(Stored data entries)
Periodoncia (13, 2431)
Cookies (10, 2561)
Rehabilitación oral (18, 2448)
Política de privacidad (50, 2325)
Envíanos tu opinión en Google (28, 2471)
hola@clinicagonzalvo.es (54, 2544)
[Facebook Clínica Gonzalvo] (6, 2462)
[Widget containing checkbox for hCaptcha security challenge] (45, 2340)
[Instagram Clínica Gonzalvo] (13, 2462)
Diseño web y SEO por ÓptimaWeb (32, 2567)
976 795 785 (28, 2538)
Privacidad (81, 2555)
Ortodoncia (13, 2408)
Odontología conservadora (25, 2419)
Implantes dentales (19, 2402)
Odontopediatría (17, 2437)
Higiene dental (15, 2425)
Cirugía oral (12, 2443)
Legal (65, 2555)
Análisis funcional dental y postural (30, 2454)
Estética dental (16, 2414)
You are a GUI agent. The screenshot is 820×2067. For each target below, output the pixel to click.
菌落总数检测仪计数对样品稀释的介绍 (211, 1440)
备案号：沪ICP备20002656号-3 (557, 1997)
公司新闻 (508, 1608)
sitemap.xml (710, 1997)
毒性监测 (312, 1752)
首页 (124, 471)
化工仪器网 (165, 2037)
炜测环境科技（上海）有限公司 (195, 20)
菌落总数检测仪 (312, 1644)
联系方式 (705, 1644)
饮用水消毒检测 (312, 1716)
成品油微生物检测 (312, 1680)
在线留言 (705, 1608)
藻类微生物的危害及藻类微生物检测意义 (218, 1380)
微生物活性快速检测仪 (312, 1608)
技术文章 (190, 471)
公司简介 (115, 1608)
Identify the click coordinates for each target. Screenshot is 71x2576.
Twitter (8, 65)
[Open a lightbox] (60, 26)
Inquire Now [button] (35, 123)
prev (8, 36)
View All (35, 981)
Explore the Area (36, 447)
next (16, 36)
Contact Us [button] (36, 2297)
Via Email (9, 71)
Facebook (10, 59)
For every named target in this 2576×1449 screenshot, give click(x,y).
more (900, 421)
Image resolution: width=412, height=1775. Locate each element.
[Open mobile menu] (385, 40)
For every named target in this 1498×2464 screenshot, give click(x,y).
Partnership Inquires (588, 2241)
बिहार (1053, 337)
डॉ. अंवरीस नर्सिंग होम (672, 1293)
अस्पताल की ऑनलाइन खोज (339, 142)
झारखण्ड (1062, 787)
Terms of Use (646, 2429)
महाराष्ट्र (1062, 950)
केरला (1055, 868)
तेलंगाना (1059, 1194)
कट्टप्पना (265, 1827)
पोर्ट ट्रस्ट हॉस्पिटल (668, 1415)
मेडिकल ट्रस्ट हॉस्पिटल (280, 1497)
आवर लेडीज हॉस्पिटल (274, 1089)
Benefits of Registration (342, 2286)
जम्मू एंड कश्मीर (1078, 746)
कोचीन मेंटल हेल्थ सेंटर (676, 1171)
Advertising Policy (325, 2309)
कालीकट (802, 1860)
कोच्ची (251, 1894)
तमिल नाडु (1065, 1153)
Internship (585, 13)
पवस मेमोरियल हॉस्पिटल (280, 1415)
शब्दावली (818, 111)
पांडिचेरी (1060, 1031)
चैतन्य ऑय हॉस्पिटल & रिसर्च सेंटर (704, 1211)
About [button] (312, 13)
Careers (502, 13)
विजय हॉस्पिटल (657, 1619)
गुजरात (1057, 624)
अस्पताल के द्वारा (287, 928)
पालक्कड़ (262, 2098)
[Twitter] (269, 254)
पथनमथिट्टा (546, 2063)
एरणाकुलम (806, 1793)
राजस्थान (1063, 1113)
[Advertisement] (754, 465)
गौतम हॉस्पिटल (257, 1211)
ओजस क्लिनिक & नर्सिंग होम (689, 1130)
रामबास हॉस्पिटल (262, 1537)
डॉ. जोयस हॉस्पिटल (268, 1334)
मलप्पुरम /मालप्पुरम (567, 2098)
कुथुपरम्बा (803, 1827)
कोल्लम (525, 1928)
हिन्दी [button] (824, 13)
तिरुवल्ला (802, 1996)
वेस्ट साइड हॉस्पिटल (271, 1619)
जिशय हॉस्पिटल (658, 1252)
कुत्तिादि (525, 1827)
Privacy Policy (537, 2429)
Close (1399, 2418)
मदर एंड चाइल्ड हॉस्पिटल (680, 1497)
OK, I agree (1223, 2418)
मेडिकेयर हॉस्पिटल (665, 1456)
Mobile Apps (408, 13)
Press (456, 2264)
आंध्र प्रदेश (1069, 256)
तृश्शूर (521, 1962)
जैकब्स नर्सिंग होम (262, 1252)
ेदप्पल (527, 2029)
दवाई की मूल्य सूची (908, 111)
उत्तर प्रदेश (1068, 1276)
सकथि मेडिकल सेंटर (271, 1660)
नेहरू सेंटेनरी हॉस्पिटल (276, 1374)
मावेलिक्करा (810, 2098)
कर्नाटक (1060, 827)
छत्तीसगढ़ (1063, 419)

What to work on:
Give back precisely the lines above that start at the line containing "ओजस क्लिनिक & नर्सिंग होम (689, 1130)" and end at the line containing "मेडिकेयर हॉस्पिटल (665, 1456)", inclusive. No other lines belong in the output.

Written answer:
ओजस क्लिनिक & नर्सिंग होम (689, 1130)
रामबास हॉस्पिटल (262, 1537)
डॉ. जोयस हॉस्पिटल (268, 1334)
मलप्पुरम /मालप्पुरम (567, 2098)
कुथुपरम्बा (803, 1827)
कोल्लम (525, 1928)
हिन्दी [button] (824, 13)
तिरुवल्ला (802, 1996)
वेस्ट साइड हॉस्पिटल (271, 1619)
जिशय हॉस्पिटल (658, 1252)
कुत्तिादि (525, 1827)
Privacy Policy (537, 2429)
Close (1399, 2418)
मदर एंड चाइल्ड हॉस्पिटल (680, 1497)
OK, I agree (1223, 2418)
मेडिकेयर हॉस्पिटल (665, 1456)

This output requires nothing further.